とは言うものの、挨拶に来る小貴族と会話をしていたのは、殆どがハイドラと夫人だ。彼らは一組につき1~2分、相手の家のことや子供の話などをして、巧みに小貴族の心を掴むことに成功していた。
伯爵家の当主が自分達小貴族のことを覚えていてくれている。それだけでも、彼らにとっては何処か嬉しいものがあるのだ。ハイドラは直接的に関わりのない家のこともしっかりと把握していたため、そういった手合いからの心証は猶更良かった。
当然、アミシアにも挨拶はされるのだが、彼女はその度に定型文的な返事をすることで場を凌いでいた。

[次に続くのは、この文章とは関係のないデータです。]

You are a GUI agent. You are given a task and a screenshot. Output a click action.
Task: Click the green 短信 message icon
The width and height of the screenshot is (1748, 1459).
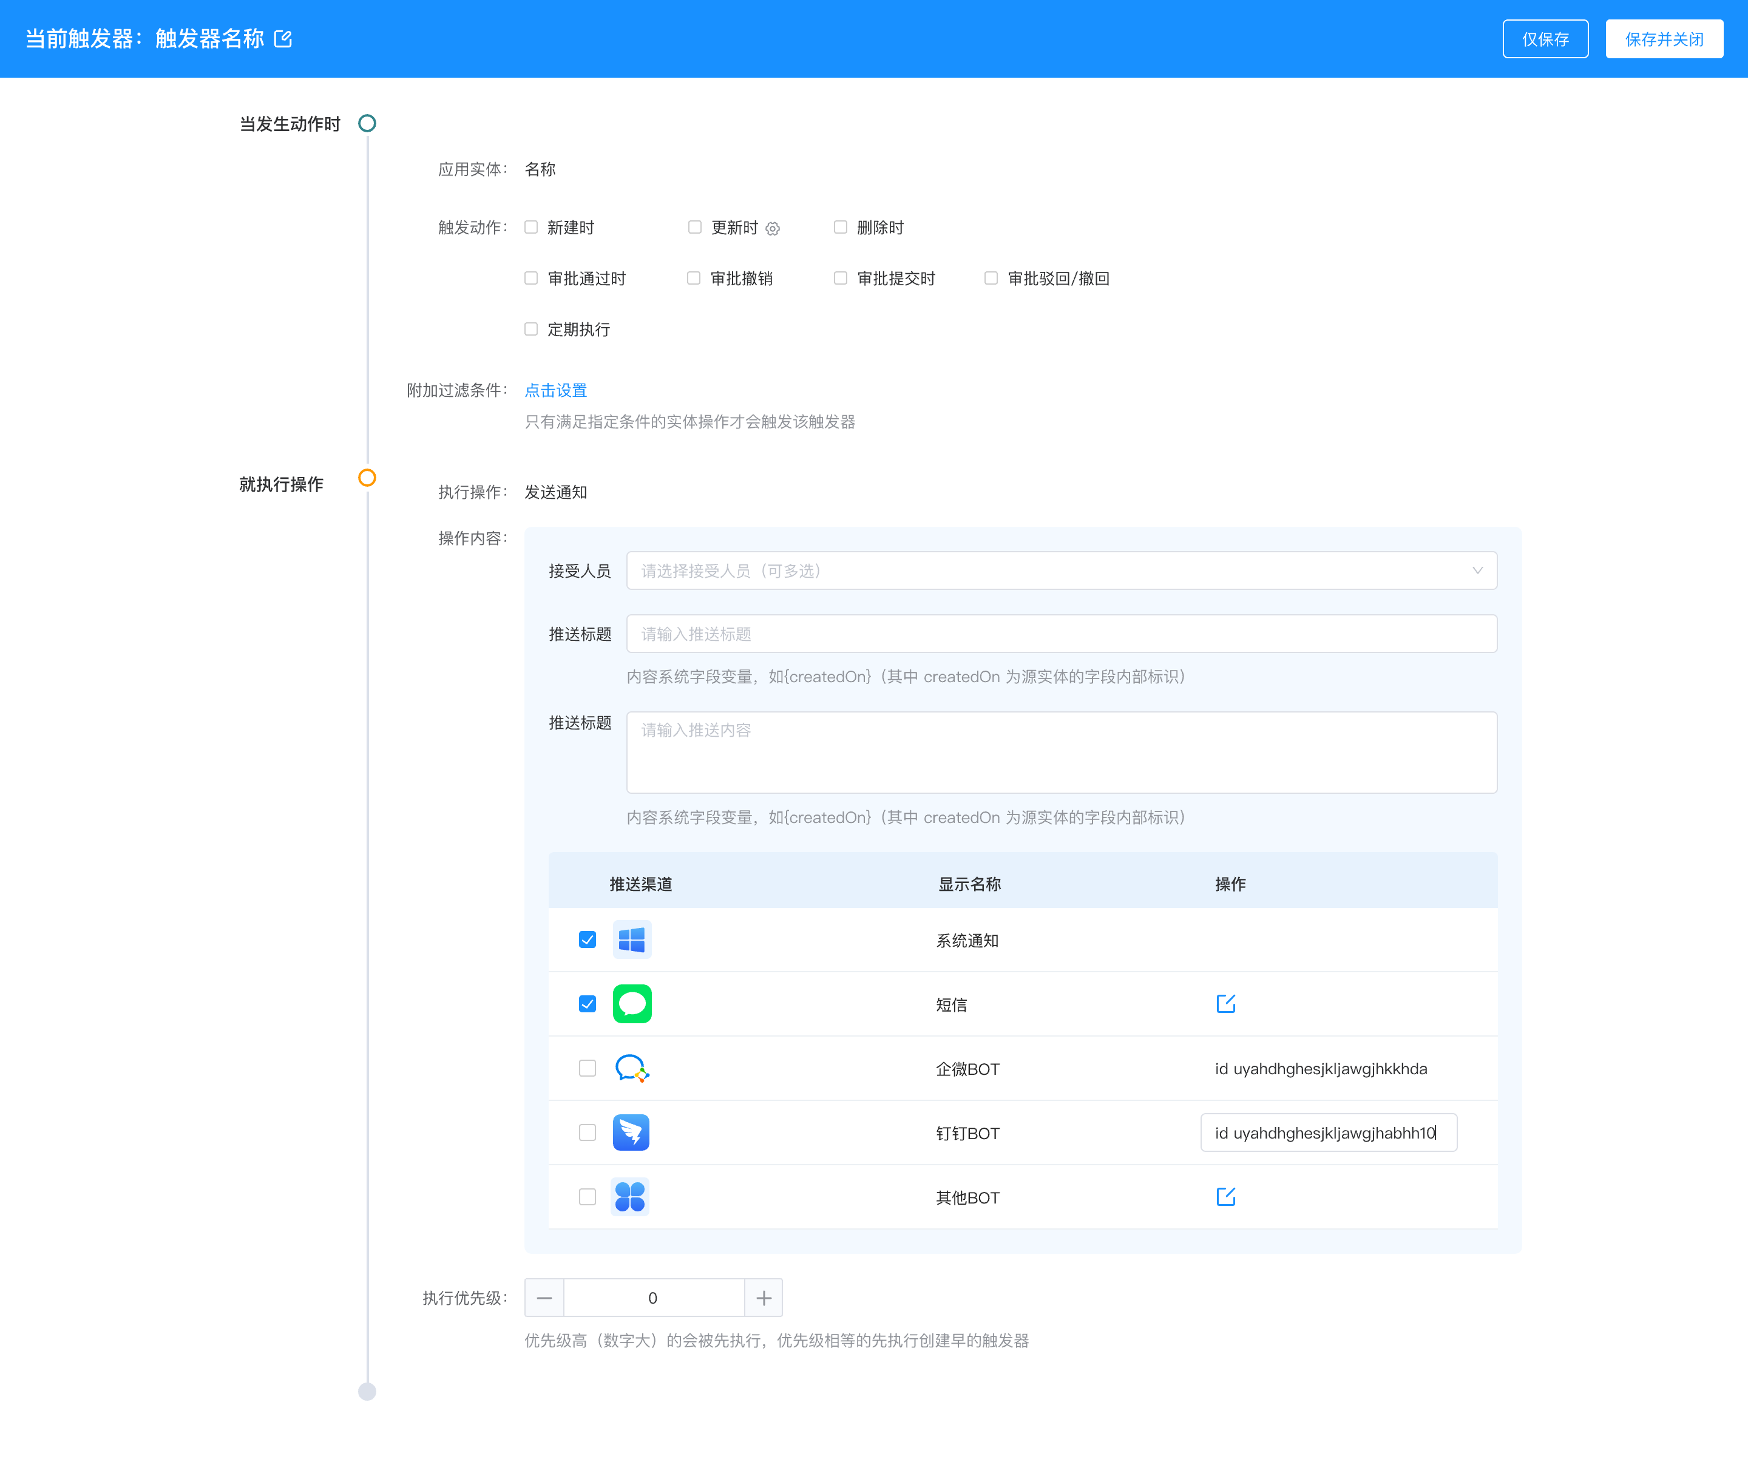pos(632,1004)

寧ろ、彼女が大変だったのは、相手の顔を覚えることだった。事前に優先的に覚えるべき家の名前は教えられていたが、立ち代わり入れ替わりで挨拶に来るため、最初の方に挨拶に来た相手の顔は既に忘却の彼方だった。
彼女の両親も、まさか全員の顔を覚えられるはずもないということは分かっているため、徐々に覚えていけば良い、と自分たちの子供を励ました。
そうして二時間半が過ぎ、漸くと人の列にも終わりが見えてきた。すると、今度は自分たちが挨拶に赴く番だ。
勿論、真っ先に向かうのは王族の下。宴会場の最奥に設けられた主賓席。
そちらへ向かうと、ハイドラがにこやかに声を掛ける。
「陛下、お久しぶりです。それと王子、お誕生日おめでとうございます」
「お誕生日おめでとうございます」
「おめでとうございます」
ハイドラに次いで、夫人とアミシアも祝いの言葉を掛ける。
それに対し、王は能面のような無表情をウッデンゲート家の三人に向けると、その表情に見合った平坦な声で答える。
「ハイドラか。久しいな。父の葬儀以来だろうか」
「えぇ、五年ほどになりますね。御変わりありませんでしたか?」
「うむ。息災ない。そちらは魔獣被害が頻繫しているのだろう?領地の方は大丈夫なのか?」
「正直に申し上げると、芳しくはないですね。魔獣自体の対処は間に合っているのですが、どうにも事後処理の方が」
「他の者も同じことを言っていた。やはり、本格的に魔獣研究の方を進めさせるべきか」
「そうですね。成果が出るかどうか分かりませんが、やらないよりましでしょう。ウッデンゲート家も支援させていただきますよ」
「そうか。そう言ってくれるのなら、議会に上げさせよう」
無表情な王と朗らかなハイドラ。ともすれば険悪な関係に見える二人だが、寧ろこの二人の仲は良好である。二人の年齢は一つ違いでハイドラの方が上。中央学園に通っている頃からの友人で、成人後、顔を合わせない間も文通でのやり取りは続いている。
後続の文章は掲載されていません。